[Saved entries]
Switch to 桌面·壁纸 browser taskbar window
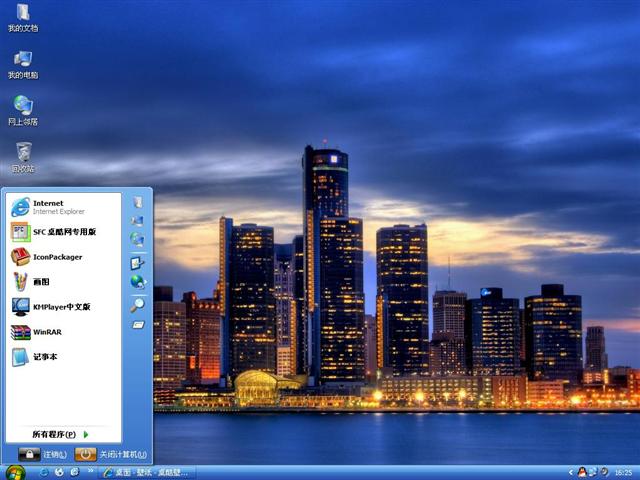 146,472
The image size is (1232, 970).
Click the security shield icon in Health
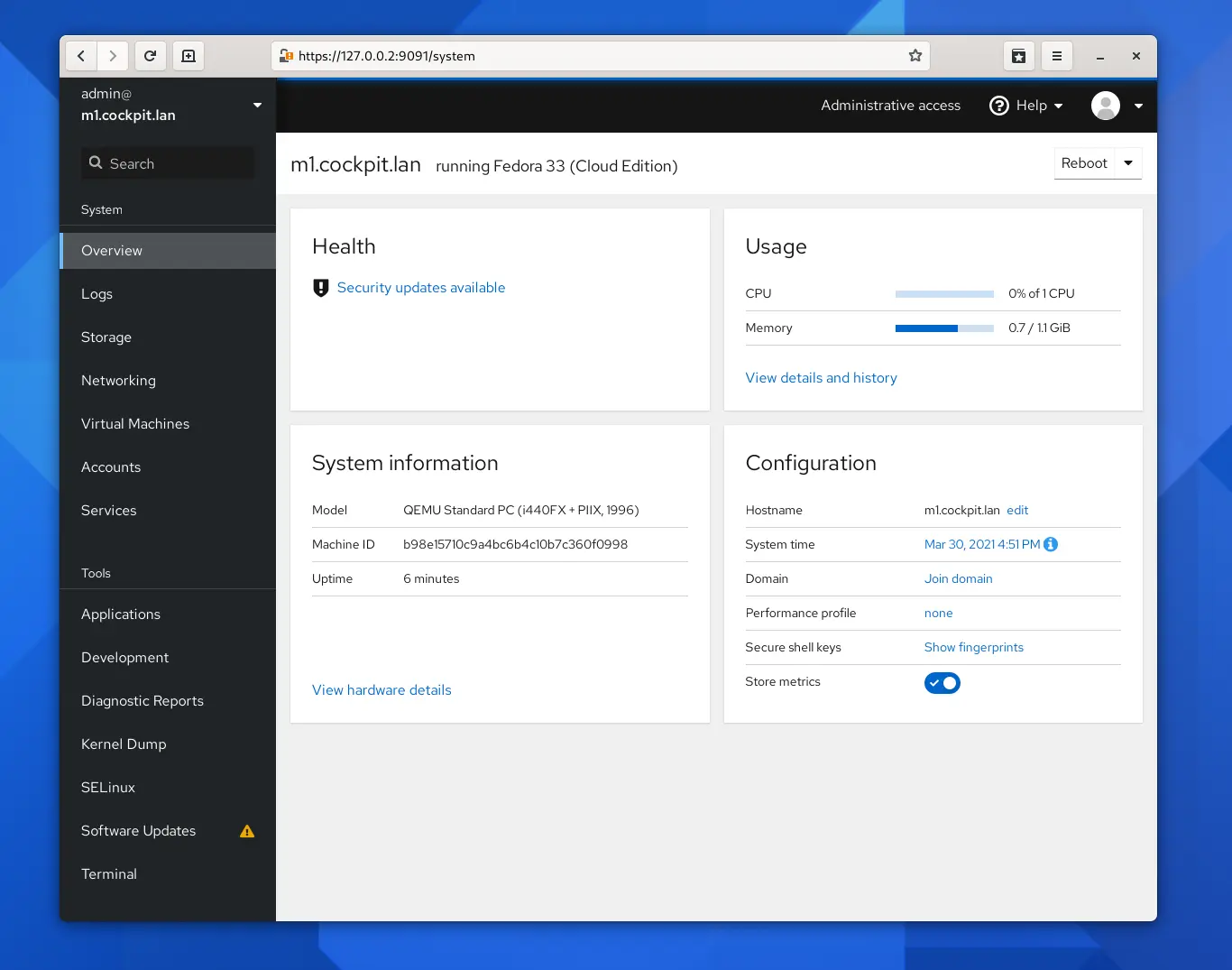coord(320,288)
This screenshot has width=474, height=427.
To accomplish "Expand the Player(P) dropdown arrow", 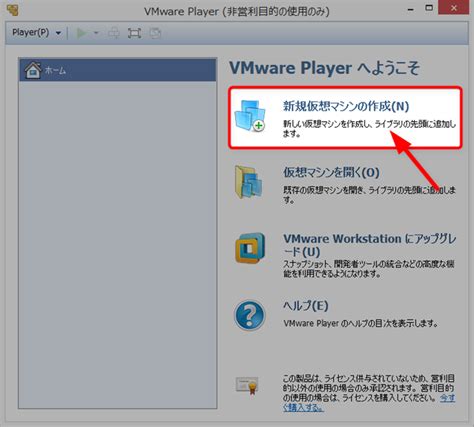I will click(58, 33).
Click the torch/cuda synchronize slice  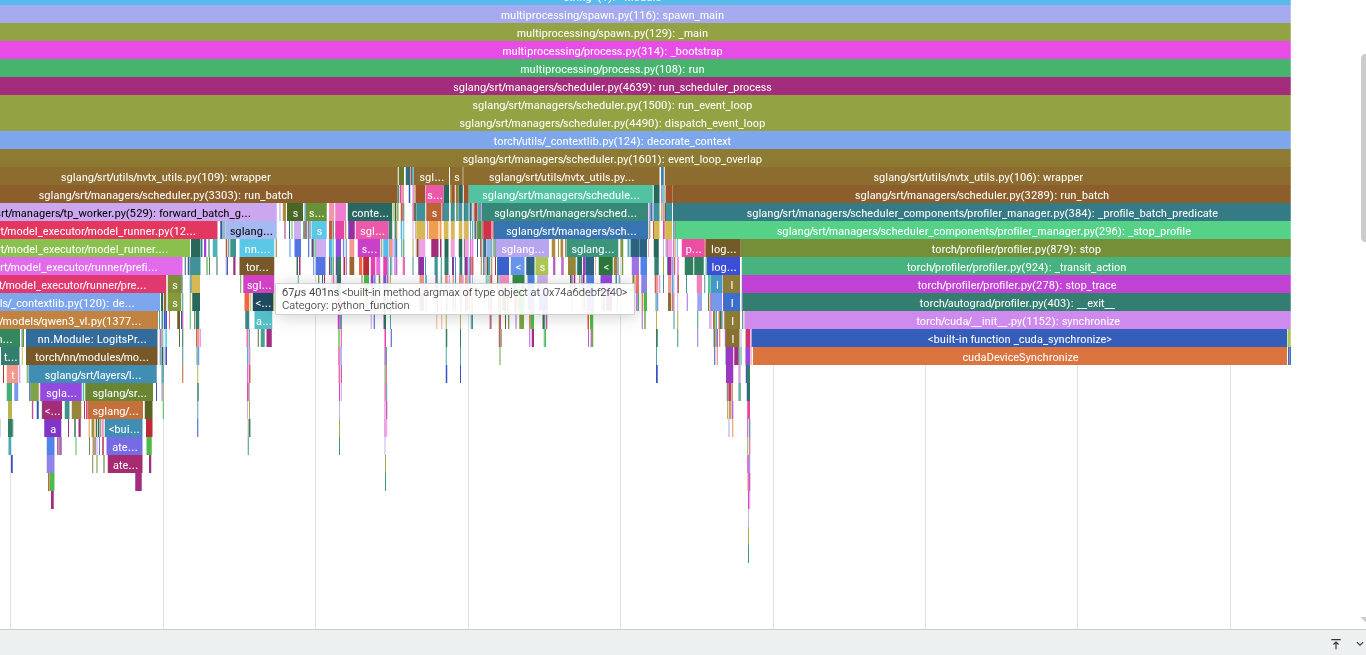[1017, 321]
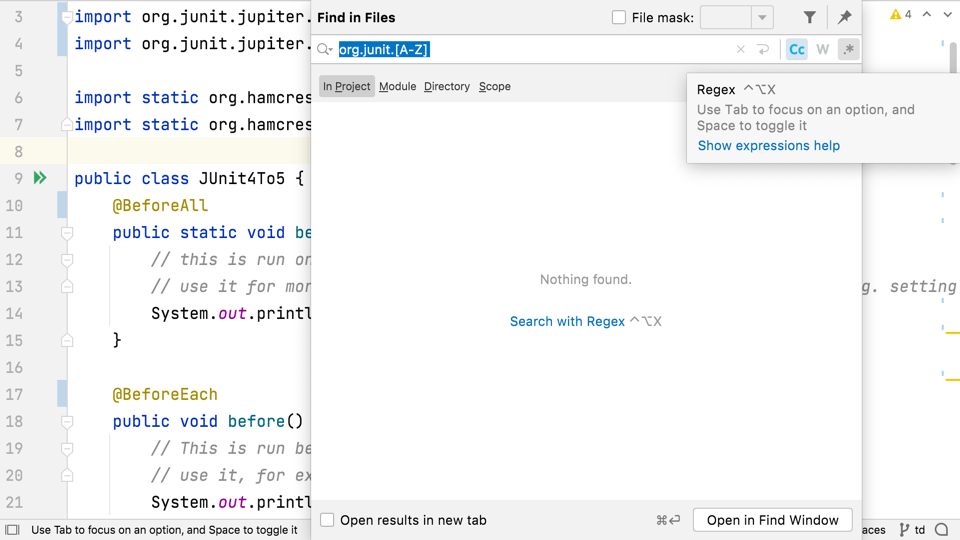Clear the search text with X icon

(x=740, y=49)
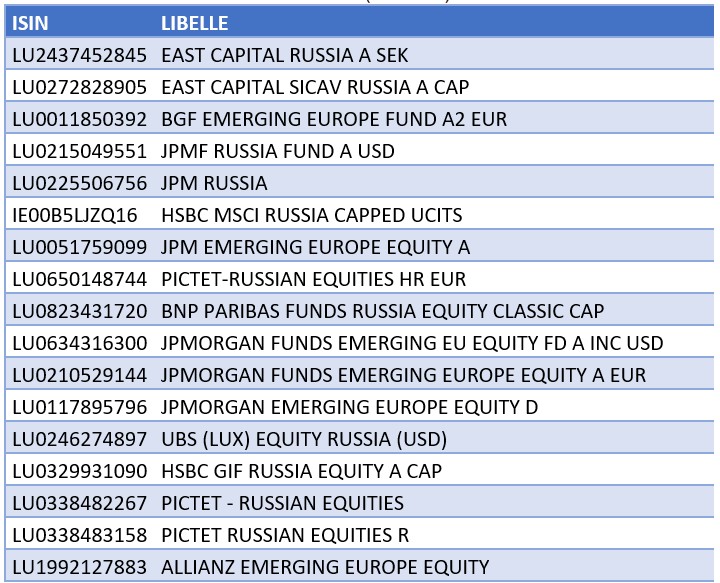Image resolution: width=720 pixels, height=583 pixels.
Task: Click the ISIN column header
Action: click(x=30, y=23)
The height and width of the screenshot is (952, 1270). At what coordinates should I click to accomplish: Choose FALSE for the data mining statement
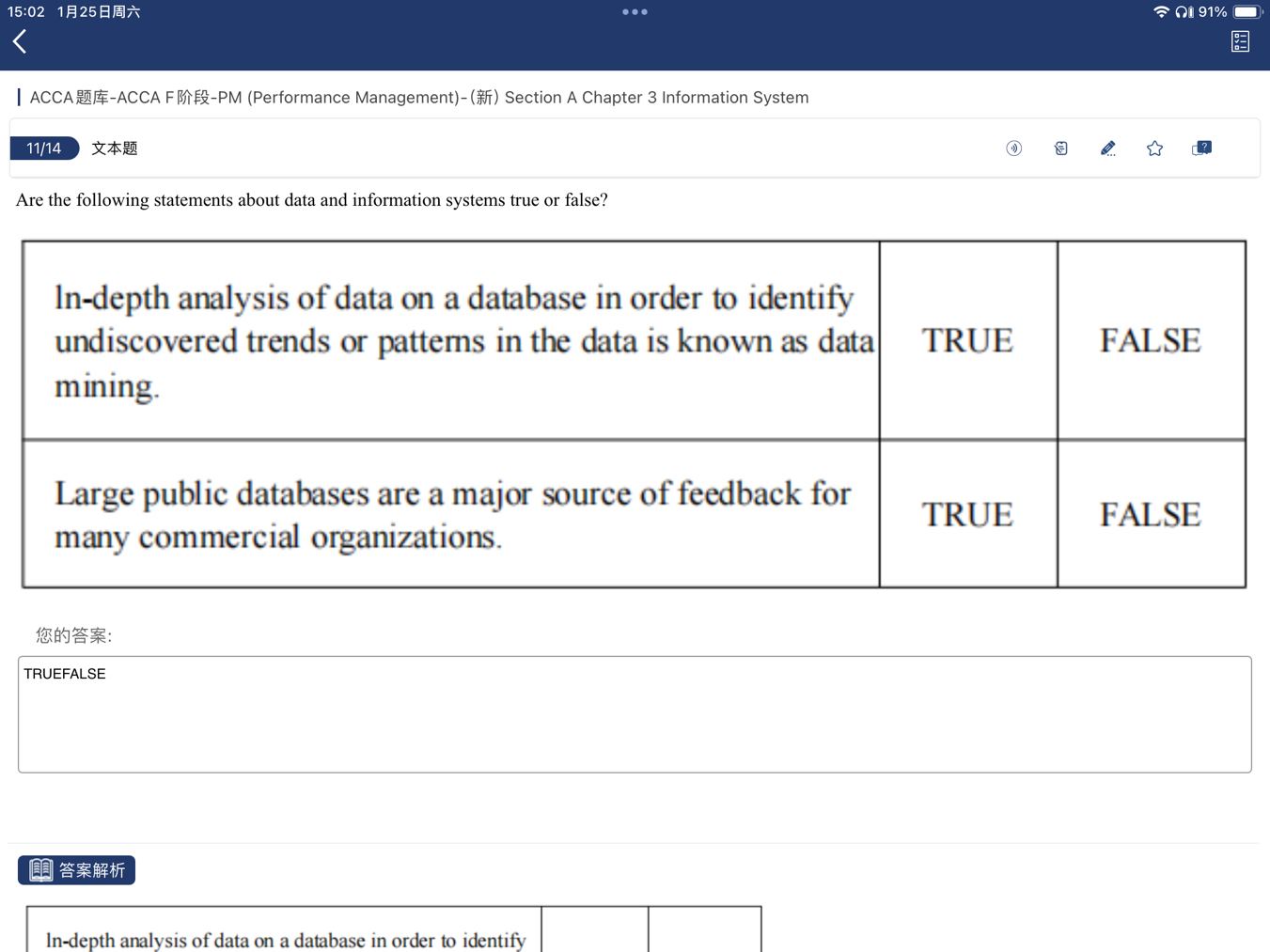(x=1150, y=340)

#### What you are asked to do
The lines from the one containing "The height and" through the last line of the records are what you should copy, word for word and nothing else, with pictures left out.

#### Exercise answer
The height and width of the screenshot is (952, 1270). At what coordinates should I click to accomplish: Choose FALSE for the data mining statement
(x=1150, y=340)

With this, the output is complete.